Emmanuel Puisais-Jauvin, secrétaire général des affaires européennes :

La relance du fret ferroviaire est indispensable : c'est la ligne du Gouvernement et le ministre délégué aux transports l'a dit sans aucune ambiguïté. Depuis deux ans, la courbe s'inverse. Les lois adoptées en 2018 et 2019, la loi Climat et résilience et la stratégie nationale pour le développement du fret ferroviaire vont toutes dans le même sens.

Le schéma de discontinuité permet d'envisager un avenir, tout simplement. Sinon, il n'y en aurait pas. Nous verrons comment il fonctionnera concrètement. Le train mutualisé restera au cœur de l'activité de la nouvelle structure. Celle-ci devra renoncer aux trains dédiés, c'est vrai, alors qu'ils sont en forte croissance ; mais le Gouvernement s'est engagé à trouver des repreneurs pour les vingt-trois flux considérés, ce qui est essentiel pour empêcher tout report modal.

La discontinuité, à elle seule, ne suffira pas ; pour assurer un avenir meilleur, il est indispensable de déployer le plan de modernisation de 4 milliards d'euros présenté par le ministre délégué. Il faudra ensuite, la Première ministre l'a dit, cesser de faire du fret une variable d'ajustement. Dans d'autres pays, la part modale du fret ferroviaire est bien supérieure, parce qu'ils ont consenti les investissements nécessaires ; certes, ceux-ci sont souvent plus lourds en France qu'en Allemagne par exemple, pour des raisons géographiques, mais ils sont indispensables.

Vous dites que la discontinuité s'impose à nous. Ce n'est pas la Commission qui nous l'impose, mais le droit de l'Union : nous n'avons pas d'autre option aujourd'hui pour garantir un avenir au fret ferroviaire.

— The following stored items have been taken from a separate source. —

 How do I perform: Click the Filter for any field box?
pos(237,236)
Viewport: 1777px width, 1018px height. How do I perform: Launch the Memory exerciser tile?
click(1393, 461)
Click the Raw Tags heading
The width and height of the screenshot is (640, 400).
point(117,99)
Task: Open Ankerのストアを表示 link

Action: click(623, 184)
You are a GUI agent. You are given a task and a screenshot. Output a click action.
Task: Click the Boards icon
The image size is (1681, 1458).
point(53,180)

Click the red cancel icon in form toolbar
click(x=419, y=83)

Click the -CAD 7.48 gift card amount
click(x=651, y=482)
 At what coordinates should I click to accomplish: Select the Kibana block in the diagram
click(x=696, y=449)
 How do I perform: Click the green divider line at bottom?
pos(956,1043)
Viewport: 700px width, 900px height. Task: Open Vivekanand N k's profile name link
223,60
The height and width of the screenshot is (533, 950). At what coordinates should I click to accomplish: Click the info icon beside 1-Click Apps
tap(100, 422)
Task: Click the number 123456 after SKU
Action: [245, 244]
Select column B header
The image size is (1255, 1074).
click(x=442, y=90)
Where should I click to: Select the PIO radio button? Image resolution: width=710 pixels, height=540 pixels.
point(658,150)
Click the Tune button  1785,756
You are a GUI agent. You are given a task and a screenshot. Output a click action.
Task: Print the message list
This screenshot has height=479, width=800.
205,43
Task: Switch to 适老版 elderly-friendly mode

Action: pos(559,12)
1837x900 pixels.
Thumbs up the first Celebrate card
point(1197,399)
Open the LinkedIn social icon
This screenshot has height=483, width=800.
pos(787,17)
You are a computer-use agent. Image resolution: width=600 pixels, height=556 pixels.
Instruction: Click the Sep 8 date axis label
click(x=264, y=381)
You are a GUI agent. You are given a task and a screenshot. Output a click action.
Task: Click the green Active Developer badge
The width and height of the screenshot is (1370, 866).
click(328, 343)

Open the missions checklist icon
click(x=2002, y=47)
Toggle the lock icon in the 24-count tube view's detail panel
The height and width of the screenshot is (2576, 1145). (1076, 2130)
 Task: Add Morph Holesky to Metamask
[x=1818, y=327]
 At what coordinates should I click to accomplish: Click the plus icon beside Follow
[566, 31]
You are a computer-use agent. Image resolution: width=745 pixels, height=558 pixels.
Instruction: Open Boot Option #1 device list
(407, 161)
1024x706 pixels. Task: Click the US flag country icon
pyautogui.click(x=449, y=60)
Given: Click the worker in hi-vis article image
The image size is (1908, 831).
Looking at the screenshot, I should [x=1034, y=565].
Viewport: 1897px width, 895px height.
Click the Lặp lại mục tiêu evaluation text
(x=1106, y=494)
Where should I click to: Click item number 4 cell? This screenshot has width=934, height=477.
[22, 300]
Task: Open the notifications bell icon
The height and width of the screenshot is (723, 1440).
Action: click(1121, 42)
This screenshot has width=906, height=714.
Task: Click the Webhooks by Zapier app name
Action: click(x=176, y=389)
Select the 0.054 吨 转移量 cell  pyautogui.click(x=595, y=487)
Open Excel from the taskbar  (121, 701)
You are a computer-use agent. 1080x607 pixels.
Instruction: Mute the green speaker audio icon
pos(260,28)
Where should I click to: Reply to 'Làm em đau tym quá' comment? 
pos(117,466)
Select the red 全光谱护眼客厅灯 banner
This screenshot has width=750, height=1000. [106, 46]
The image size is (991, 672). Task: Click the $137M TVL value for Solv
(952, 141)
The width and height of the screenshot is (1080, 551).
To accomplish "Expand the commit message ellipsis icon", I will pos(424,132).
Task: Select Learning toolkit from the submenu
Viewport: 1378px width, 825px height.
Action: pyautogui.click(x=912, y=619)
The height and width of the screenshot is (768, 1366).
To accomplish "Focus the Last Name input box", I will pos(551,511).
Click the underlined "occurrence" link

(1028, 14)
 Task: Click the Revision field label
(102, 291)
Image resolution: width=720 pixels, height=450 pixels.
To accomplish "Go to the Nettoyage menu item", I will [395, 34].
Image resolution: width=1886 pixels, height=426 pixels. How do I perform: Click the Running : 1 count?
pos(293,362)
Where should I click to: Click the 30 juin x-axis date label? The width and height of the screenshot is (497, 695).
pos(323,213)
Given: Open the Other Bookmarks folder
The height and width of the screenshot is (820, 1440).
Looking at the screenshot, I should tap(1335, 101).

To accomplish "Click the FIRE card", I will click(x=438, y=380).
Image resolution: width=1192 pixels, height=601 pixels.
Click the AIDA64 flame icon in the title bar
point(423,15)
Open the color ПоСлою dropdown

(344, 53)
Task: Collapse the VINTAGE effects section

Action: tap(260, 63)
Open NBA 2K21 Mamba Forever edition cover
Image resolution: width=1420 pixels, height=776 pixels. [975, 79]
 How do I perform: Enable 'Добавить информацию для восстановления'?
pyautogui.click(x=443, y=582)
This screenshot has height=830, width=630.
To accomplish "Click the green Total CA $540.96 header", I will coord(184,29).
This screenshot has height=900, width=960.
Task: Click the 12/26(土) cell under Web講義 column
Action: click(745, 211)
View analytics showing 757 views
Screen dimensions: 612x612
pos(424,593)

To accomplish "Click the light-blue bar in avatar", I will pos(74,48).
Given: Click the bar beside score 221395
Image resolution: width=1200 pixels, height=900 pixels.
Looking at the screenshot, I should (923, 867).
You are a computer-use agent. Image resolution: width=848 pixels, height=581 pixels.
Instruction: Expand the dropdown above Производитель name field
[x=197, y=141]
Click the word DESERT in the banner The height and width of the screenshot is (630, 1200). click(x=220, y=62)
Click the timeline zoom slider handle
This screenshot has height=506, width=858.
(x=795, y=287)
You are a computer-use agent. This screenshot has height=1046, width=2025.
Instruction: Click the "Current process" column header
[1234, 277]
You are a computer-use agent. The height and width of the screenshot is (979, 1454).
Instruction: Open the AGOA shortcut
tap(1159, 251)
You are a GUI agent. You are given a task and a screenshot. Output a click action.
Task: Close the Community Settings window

J'ajouterai que l'accompagnement de ce dernier est aussi lié à l'action du Gouvernement, qui revêt une importante dimension européenne, en faveur d'un profond renouvellement de la politique industrielle. Ce n'est plus un tabou à Bruxelles, comme cela a longtemps été le cas : la croissance s'y résumait à un enjeu de marché intérieur, à un travail sur les quatre libertés fondamentales. Quand la France expliquait que la croissance dépendait aussi de la politique industrielle – c'est-à-dire de la volonté de se doter des moyens financiers de réaliser des investissements et surtout d'imprimer une orientation politique pour devenir performant dans tel ou tel domaine, développer une offre industrielle au lieu de dépendre d'offres extérieures à l'Union et de rester simplement des consommateurs –, elle n'était pas toujours audible. Depuis l'agenda de Versailles, élaboré sous la présidence française dans le contexte de l'invasion russe de l'Ukraine, la volonté d'agir au niveau de l'Union européenne est bien plus présente. Plusieurs textes législatifs en cours de discussion le montrent. Le déclin du fret a été corrélé à la désindustrialisation : il faut poursuivre avec la plus grande détermination, comme le souhaitent nos autorités politiques, cet agenda industriel, à l'échelle française comme européenne. C'est la condition de cet avenir meilleur que, comme vous, j'appelle de mes vœux.